Electronic and paper records of a historical cohort of 347 patients with invasive head and neck cutaneous melanoma seen in the province of Manitoba during 1997-2012 and treated with radical intent with a median follow up of 6 years. Information on tumor stage, margin status, treatment and pathological details, modality was collected. Disease free survival (DFS) and disease specific survival (DSS) were calculated by Kaplan Meir method and analyzed by Cox Proportional hazard model for independent variables using SPSS 22.0.
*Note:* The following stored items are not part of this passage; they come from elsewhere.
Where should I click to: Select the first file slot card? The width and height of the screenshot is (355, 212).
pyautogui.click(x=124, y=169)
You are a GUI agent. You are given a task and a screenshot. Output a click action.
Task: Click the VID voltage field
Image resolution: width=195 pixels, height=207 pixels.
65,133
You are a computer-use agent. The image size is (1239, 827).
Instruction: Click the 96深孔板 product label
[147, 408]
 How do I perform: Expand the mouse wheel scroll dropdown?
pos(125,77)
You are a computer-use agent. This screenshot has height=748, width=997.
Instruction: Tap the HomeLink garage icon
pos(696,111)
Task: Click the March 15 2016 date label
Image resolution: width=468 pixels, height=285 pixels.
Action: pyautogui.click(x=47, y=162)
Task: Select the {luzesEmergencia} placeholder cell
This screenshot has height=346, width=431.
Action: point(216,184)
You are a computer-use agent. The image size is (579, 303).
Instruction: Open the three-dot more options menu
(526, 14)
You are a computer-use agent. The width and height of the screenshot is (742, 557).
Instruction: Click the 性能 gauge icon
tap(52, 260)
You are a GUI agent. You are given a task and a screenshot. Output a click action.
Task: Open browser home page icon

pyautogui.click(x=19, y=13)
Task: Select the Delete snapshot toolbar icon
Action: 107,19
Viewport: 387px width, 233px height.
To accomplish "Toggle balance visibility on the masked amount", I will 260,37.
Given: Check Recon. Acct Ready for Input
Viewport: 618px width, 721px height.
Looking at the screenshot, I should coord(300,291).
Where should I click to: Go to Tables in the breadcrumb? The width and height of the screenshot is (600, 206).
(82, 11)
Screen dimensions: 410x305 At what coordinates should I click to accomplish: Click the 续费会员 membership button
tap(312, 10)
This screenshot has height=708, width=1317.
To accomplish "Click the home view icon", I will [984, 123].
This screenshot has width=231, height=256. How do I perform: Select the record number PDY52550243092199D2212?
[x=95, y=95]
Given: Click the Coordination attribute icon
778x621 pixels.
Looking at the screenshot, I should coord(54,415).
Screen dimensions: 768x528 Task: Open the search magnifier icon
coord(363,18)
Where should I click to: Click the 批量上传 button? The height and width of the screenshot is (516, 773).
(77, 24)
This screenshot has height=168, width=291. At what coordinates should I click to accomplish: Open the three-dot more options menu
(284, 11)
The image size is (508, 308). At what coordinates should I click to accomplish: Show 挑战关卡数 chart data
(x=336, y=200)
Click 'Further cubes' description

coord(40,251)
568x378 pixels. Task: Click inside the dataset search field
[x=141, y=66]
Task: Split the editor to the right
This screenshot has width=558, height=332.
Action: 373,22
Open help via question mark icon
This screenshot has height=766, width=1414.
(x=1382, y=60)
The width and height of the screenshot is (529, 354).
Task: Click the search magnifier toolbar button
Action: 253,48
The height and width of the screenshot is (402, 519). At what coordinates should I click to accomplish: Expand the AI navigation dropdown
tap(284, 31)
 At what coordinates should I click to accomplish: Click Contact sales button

Mean age of the patients at diagnosis was 65.6 + 17.6 years and 63.5% of the patients were female. 59.6% of the patients had Stage I, 28.7% stage II, 9.0% stage III and 2.8% stage IV invasive melanoma. All patients underwent surgical resection and 55 out of 70 T2 invasive melanoma patients underwent sentinel node biopsy and 11(20%) had positive sentinel nodes. DSS at 5 years was 75% at 5 years and 66.7 at 10 years. Age of the patient at diagnosis (p=0.047) and stage of disease (p<0.001) had significant independent impact on DSS. Margin of resection did not have any significant influence on either DSS (p=0.347) or DFS (p=0.348). There was no difference in the oncological outcome of 124 patients with 1-4 mm thick invasive head and neck melanoma excised with 1 cm or 2 cm margin.
TNM stage and age of diagnosis were independent prognostic factors determining the oncological outcome of invasive melanoma of head and neck region. There was no difference in oncological outcome of 1-4mm thick melanoma excised with 1 or 2 cm margin.